As the world celebrates Water on 22nd March the good news at Ice Stupa site is that finally the 4” PVC pipeline finally started working on the same day, after two months of problems.

So we thought on this occasion we could celebrate some facts and figures about the Ice Stupa artificial glaciers as a unique form of water conservation in a region affected by climate change and shrinking glaciers.

When the new pipeline started working yesterday our volunteers eagerly recorded the flow and it was 6.5 litres per second. Therefore together with the 3.5 litres per second supplied by the 2.5” dia HDPE pipe donated by Jain Irrigations, we now have a whopping 10 litres per second at the site.

This means we have 870,000 litres a day reaching the desert of Phyang… completely free of cost, using no machines or energy except gravity.
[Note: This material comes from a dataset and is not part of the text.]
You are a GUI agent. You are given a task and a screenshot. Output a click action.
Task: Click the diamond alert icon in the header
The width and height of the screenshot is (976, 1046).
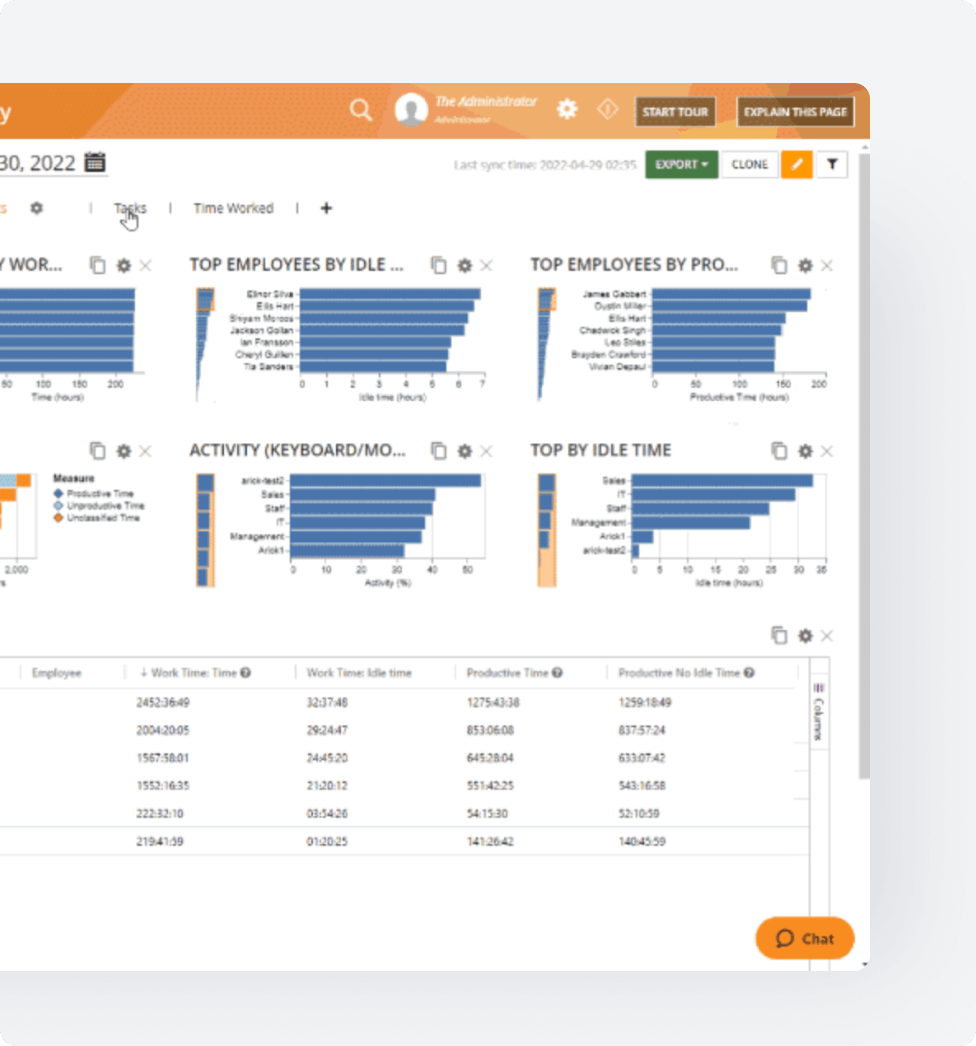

As the weather is warming up these days, water at the ice stupa freezes only around eight hours a day. Rest of the time the water is fed into the swale (a long earthen absorption tank) or into the serpentine canals in which the 5,000 trees have been planted.

Although at this time the tree saplings are dormant and do not need watering, this is our way of adding moisture to the entire field with the excess water from the stupa so that this moisture is available to the saplings later in spring when the entire village will be struggling for each drop of water. Once even this moisture dries up the ice stupa will start feeding its meting waters to the saplings through an elaborate system of drip irrigation. And once the ice stupa also has fully melted by early June… the natural glacial melt water in the Phyang stream starts flowing once again and the villagers are happy to give away any amount of water. So from June to September the same pipes that feed the ice stupas during the winter, become the pipeline for bringing the excess stream water to the desert rather than making it flow into the Indus. And then by the end of October… well the ice stupa cycle starts again. Isn’t that wonderful!

On the occasion World Water Day let me summarise for you that the Ice Stupa system strives to collect all the water that flows wastefully in Ladakhi village streams during the winter and freezes them in the form of huge ice cones, for use during the period of acute water scarcity in spring season particularly April to mid June.

In the case of Phyang village roughly 150 litres per second flows down into the Indus river during the winter months. If all of this water is piped to the desert it will be roughly two billion litres over five winter months from November to March. Of this roughly one billion litres can be frozen and the rest can be soaked in the desert as moisture, to be re-absorbed by the tree roots later. This means there is a total potential for building roughly 100 ice stupas, each roughly 100 feet (30 m) tall and storing roughly 10 million litres of water. This figure in simple terms means that each stupa is roughly two times the famous Karzoo zing pond in Leh city… or to give a better idea let’s say 1,000 Ladakhi water tanker trucks. By the way this year’s pilot stupa is only 60 feet tall.

As for the cost of building ice stupas, in the case of Phyang village, the infrastructural cost comes to less than 1 paisa per litre, whereas the cheapest government built reservoirs in Leh (eg. The one in Phey village) comes to roughly 20 paise per litre.
Can we call it Cheap and Best… as we often like to say in India!